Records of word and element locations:
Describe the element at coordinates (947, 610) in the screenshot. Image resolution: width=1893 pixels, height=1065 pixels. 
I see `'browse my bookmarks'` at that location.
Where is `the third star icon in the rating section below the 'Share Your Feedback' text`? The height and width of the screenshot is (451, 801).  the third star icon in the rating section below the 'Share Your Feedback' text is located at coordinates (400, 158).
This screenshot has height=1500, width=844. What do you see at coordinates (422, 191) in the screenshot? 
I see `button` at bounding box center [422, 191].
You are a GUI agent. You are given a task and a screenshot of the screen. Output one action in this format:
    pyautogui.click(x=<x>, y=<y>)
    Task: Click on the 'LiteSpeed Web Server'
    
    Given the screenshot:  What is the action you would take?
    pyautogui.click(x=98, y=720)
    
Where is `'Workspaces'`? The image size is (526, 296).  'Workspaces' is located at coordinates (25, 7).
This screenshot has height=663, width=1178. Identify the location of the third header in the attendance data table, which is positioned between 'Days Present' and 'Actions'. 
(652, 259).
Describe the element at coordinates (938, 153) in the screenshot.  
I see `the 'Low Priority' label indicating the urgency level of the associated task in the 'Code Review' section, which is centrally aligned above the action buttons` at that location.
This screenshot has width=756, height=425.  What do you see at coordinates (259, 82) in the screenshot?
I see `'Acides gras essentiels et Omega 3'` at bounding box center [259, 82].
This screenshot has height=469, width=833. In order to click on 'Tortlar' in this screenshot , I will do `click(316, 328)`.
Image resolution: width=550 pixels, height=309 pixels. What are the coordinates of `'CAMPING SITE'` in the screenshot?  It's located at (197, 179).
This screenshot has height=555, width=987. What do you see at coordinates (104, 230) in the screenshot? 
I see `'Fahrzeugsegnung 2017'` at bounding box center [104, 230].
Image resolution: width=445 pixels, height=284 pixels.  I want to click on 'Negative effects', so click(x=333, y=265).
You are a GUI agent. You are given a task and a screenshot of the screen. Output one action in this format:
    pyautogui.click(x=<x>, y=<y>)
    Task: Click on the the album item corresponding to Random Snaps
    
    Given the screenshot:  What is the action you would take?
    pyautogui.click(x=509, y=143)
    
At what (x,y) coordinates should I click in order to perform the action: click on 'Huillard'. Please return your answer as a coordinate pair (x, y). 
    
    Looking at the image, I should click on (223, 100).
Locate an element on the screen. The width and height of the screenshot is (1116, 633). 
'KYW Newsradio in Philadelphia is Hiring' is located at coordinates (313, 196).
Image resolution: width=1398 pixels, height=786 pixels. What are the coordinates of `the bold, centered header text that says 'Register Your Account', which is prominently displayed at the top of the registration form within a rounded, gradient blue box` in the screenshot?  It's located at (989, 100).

> STATED PROBLEM
Arrange the lines of the data above into a numbered list, dropping any blank lines.

> THE COMPLETED TASK
1. Describe the element at coordinates (947, 610) in the screenshot. Image resolution: width=1893 pixels, height=1065 pixels. 
2. I see `'browse my bookmarks'` at that location.
3. Where is `the third star icon in the rating section below the 'Share Your Feedback' text`? The height and width of the screenshot is (451, 801).  the third star icon in the rating section below the 'Share Your Feedback' text is located at coordinates (400, 158).
4. This screenshot has height=1500, width=844. What do you see at coordinates (422, 191) in the screenshot? 
5. I see `button` at bounding box center [422, 191].
6. You are a GUI agent. You are given a task and a screenshot of the screen. Output one action in this format:
7.     pyautogui.click(x=<x>, y=<y>)
8.     Task: Click on the 'LiteSpeed Web Server'
9.     Given the screenshot:  What is the action you would take?
10.     pyautogui.click(x=98, y=720)
11. Where is `'Workspaces'`? The image size is (526, 296).  'Workspaces' is located at coordinates (25, 7).
12. This screenshot has height=663, width=1178. Identify the location of the third header in the attendance data table, which is positioned between 'Days Present' and 'Actions'. 
13. (652, 259).
14. Describe the element at coordinates (938, 153) in the screenshot.  
15. I see `the 'Low Priority' label indicating the urgency level of the associated task in the 'Code Review' section, which is centrally aligned above the action buttons` at that location.
16. This screenshot has width=756, height=425.  What do you see at coordinates (259, 82) in the screenshot?
17. I see `'Acides gras essentiels et Omega 3'` at bounding box center [259, 82].
18. This screenshot has height=469, width=833. In order to click on 'Tortlar' in this screenshot , I will do `click(316, 328)`.
19. Image resolution: width=550 pixels, height=309 pixels. What are the coordinates of `'CAMPING SITE'` in the screenshot?  It's located at (197, 179).
20. This screenshot has height=555, width=987. What do you see at coordinates (104, 230) in the screenshot? 
21. I see `'Fahrzeugsegnung 2017'` at bounding box center [104, 230].
22. Image resolution: width=445 pixels, height=284 pixels.  I want to click on 'Negative effects', so click(x=333, y=265).
23. You are a GUI agent. You are given a task and a screenshot of the screen. Output one action in this format:
24.     pyautogui.click(x=<x>, y=<y>)
25.     Task: Click on the the album item corresponding to Random Snaps
26.     Given the screenshot:  What is the action you would take?
27.     pyautogui.click(x=509, y=143)
28. At what (x,y) coordinates should I click in order to perform the action: click on 'Huillard'. Please return your answer as a coordinate pair (x, y). 
29.     Looking at the image, I should click on (223, 100).
30. Locate an element on the screen. The width and height of the screenshot is (1116, 633). 
31. 'KYW Newsradio in Philadelphia is Hiring' is located at coordinates (313, 196).
32. Image resolution: width=1398 pixels, height=786 pixels. What are the coordinates of `the bold, centered header text that says 'Register Your Account', which is prominently displayed at the top of the registration form within a rounded, gradient blue box` in the screenshot?  It's located at (989, 100).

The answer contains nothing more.